Wednesday, January 10, 2007

President Bush's Iraq Plan

From Pamela:

Listening to President Bush speak tonight, I couldn't help but wonder where he is living... Pleasantville? The Truman Show? La-La Land?

He (or his speechwriter and advisors) seem to have missed the most salient point. The sectarian violence in Iraq isn't about Sunni and Shii. Iraqi Sunnis and Shiis have historically gotten along well. It's about politics. It's about who supported America's strong man, Saddam Hussein back when he was still our buddy. It's about who supports the current American sponsored government, and who doesn't. It's about who cooperated with American troops and who didn't. That is the fundamental, root source of the conflict -- not concerns about sectarian theological differences.

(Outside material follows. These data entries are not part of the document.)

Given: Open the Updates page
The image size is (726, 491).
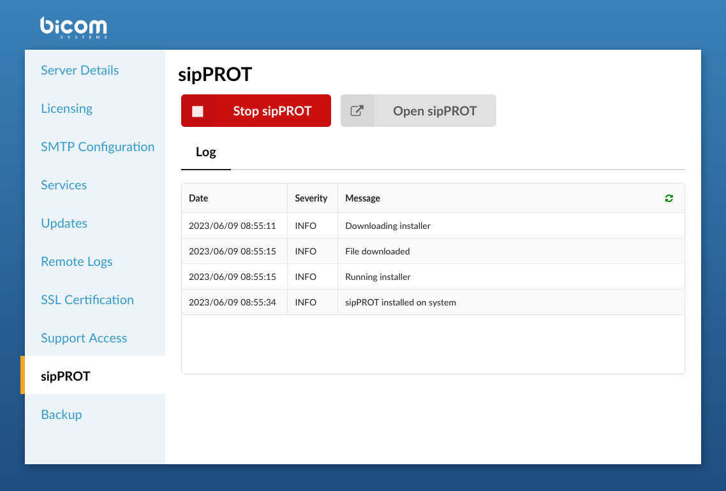Looking at the screenshot, I should click(64, 223).
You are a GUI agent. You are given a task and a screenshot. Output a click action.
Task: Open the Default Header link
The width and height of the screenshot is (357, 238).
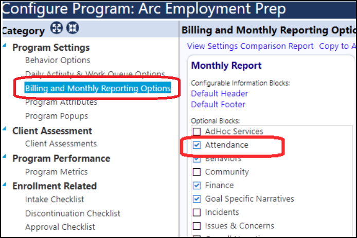[220, 93]

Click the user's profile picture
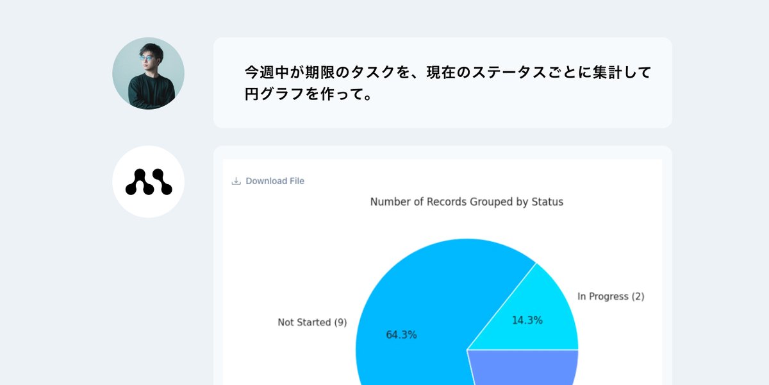click(x=148, y=73)
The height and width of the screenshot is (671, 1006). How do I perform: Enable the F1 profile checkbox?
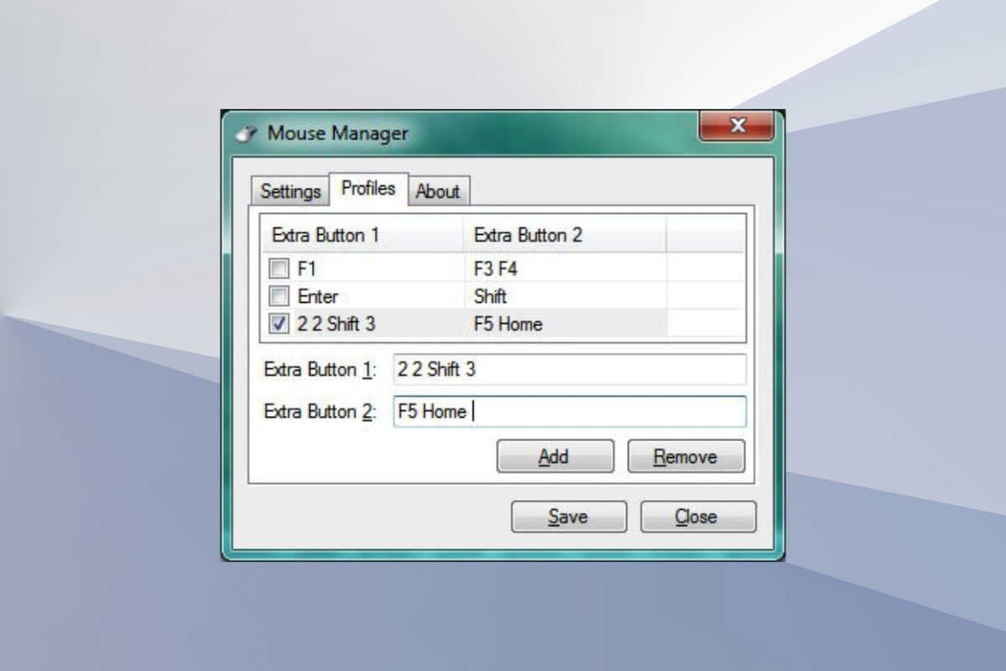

As long as the US is involved, the conflict will escalate. The reprisals against collaborators will grow ever more intense. The stakes for those who are in power (more or less) will become higher and higher, as the guarantee of disruption and wholesale rebellion grows with each passing day they are seen as sell outs to the US occupation.

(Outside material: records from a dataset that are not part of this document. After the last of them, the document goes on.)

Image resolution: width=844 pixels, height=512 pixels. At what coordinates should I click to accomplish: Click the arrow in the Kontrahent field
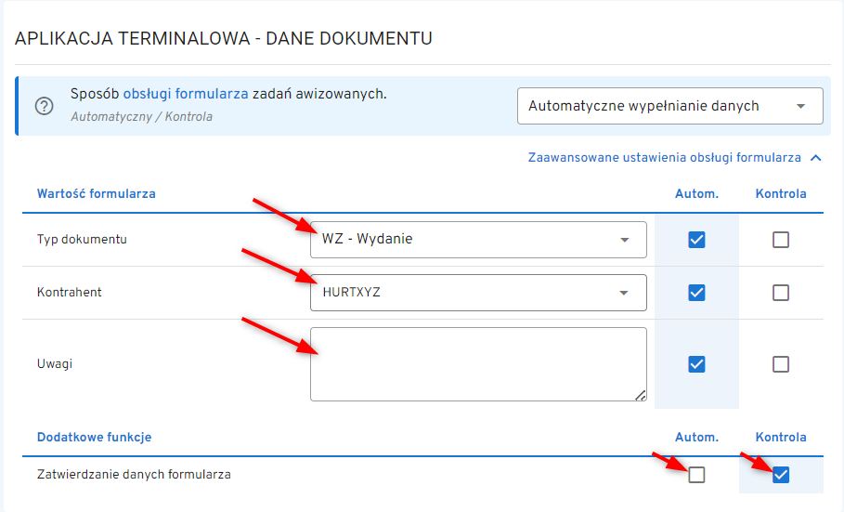point(624,294)
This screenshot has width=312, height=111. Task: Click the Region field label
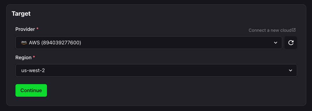pos(23,58)
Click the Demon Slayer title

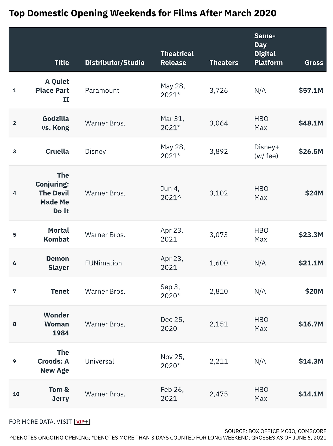click(x=57, y=263)
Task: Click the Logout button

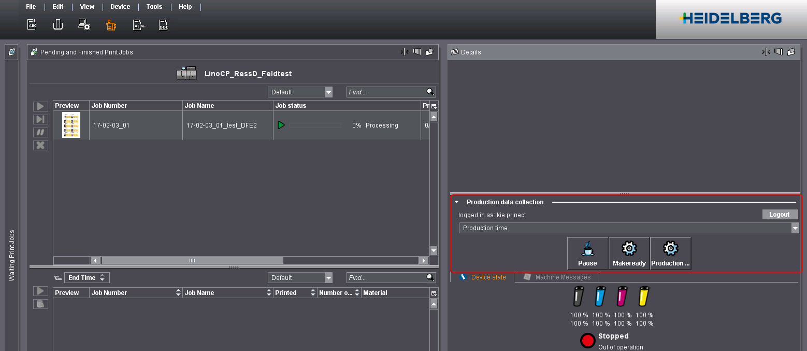Action: pyautogui.click(x=779, y=215)
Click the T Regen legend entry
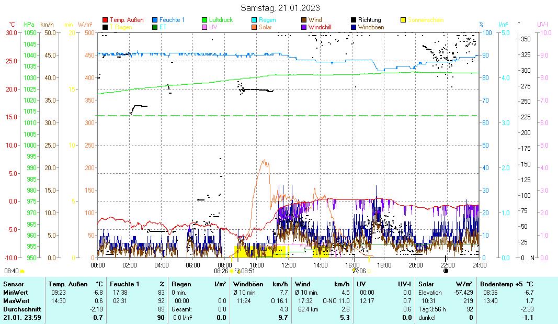558x324 pixels. (117, 27)
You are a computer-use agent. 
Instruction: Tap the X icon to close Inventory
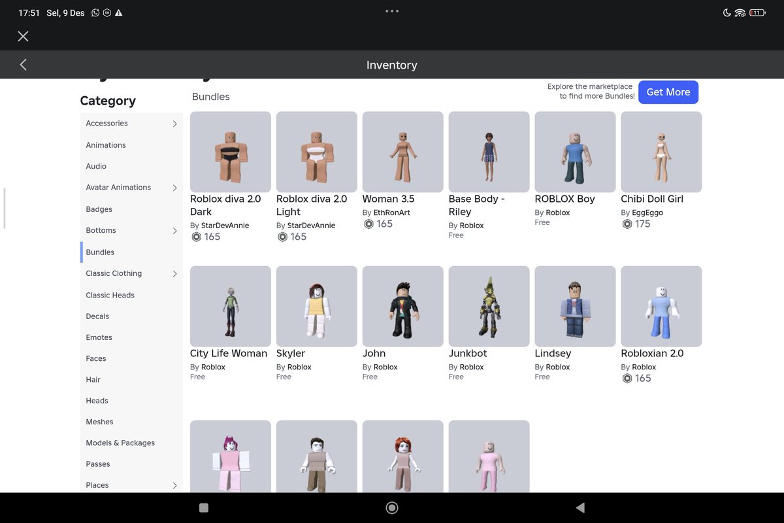click(23, 36)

And, yes, that's what most of the world perceives it as. Not a war. Not a humanitarian effort to bring freedom to Iraq. But an occupation aimed as ensuring the US and Israel have access to Iraq's oil.

The resistence (otherwise known as terrorists in Bush's lingo) perceives themselves as trying to oust an invading and occupying army. Stepping up the number of troops on police duty isn't going to solve that problem.

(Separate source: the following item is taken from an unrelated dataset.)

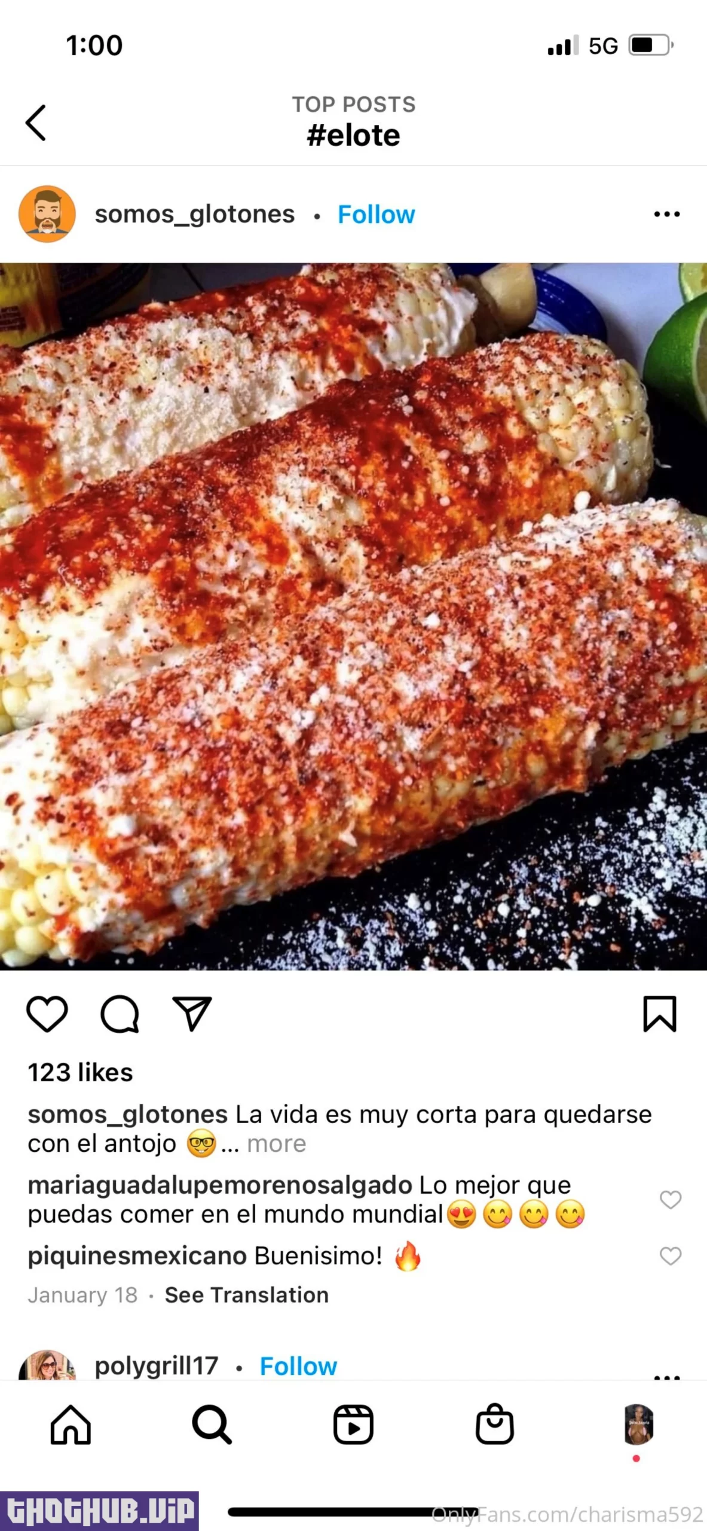Viewport: 707px width, 1531px height.
Task: Open somos_glotones profile picture
Action: pos(47,214)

The longer we are there, the more intense the resistence will become.

President Bush did have one thing right. If we leave now, Iraq will descend into chaos. I'm pretty sure that is accurrate. What he didn't say, was that when we leave in a year, or two or ten, that chaos will no doubt be even worse, the attrocities even more horrific.

I don't see any hope of the US and the new Iraqi government transforming Iraq into some fairy tale democracy like Bush spoke of. That has to be done by the Iraqis, not imposed by the army of another country. The longer we are there, the longer it will take for Iraqi to achieve those dreams after we leave.


tcamps said...

If it's not about Sunni and Shiite, why was that shrine destroyed?

Pamela K Taylor said...

Who supported whom and who continues to support whom falls largely along sunni/shii lines, much as the political parties in Lebanon are divided along religious lines (Druze, Christian, Muslim, etc).

The shrine was destroyed as potent symbol of Shiites, not as a religious symbol. It was retaliation againt the political actions of those who attended the shrine, not a sectarian move based upon hatred of the Shiite sect of Islam.

Blaming the violence on sectarian issues is laying the blame at the wrong doorstep. It's not hatred of sunnis and shiis that's at the bottom of the violence in Iraq, it's hatred of collaborators, invading armies, and the hope that a different group could control Iraq if the US got rid of Saddam.